Now, at this time the Russians were bragging about their giant V-2 intercontinental ballistic missile which they said could be fired from Russia and it would travel across the Atlantic and strike any city on the American east coast. But what they didn’t say was this: If that missile came within ten miles of its intended target the Russians considered it a hit. And what they didn’t know was this: If they had fired just one of those missiles toward our shores, it would never have reached land before every major city in Russia would have come under direct missile attack from not one, but two of our submarines from two different directions.

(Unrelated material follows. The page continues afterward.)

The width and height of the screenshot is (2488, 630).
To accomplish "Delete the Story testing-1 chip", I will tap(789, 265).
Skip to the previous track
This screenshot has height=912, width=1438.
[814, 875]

A few years ago when the movie, The Hunt for Red October, came out, a Phoenix theater put on a special showing one morning for those of us of the submarine community. When the picture was over, a captain who was Division Commander of the submarine division in San Diego, took the stage and gave an interesting talk about the capabilities and the need for our submarines. And when the talk was over he had a question and answer period and he took questions from the audience. The first question he received was this: Captain, what impact did the Walker spy testimony have on the security of this country? And the audience was stunned by his answer. The Captain said, “The Walkers probably did the biggest favor they could ever do for this country.”* But then he explained.

*Editor’s Note: It should be noted that this quote does not express any wide felt opinion among knowledgeable observ-ers. The Walker treachery cost the U.S. very dearly and could have been disastrous if war had broken out during that time.

When the Russians learned what our submarines could do and had been doing right under their noses for forty years, that was the start of glasnost.

It wasn’t political diplomacy or the Russian’s depleted economy that caused the collapse of the Soviet Union as a military power and brought an end to the Cold War and the threat of World War II. It was our submarines. To a submariner there is no such thing as enemy controlled waters.

Our submarines also contributed significantly to the battle for Iraqi freedom. Twelve submarines engaged in that war. And of the 800 Tomahawk missiles which were fired, the very first ones were submarine launched as were one third of the total missiles fired.

But the publicity today is focused more on the technology of our submarines. They are masters of stealth and deception and surprise; they can launch Tomahawk and Trident missiles; they can deliver Navy Seals and unmanned vehicles and mines to shallow waters; and they can deploy world wide for months at a time. And to potential adversaries such as China and North Korea, our submarines are the restraining force that keeps the peace in those areas.

But there is one part of the story we seldom hear about. And that is the men whose dedication and courage and ability and sacrifice have made all this possible. More than 3600 men gave their lives to our service in World War II. Two more boats were lost with all hands in the Cold War. And so today as we pause to celebrate the many achievements of one of our navy’s most distinguished and elite groups, Jet us remember the heroism and the sacrifice of those shipmates who have gone before us. May their sacrifice be an inspiration to all submariners to remember our shipmates and preserve our honored submarine tradition.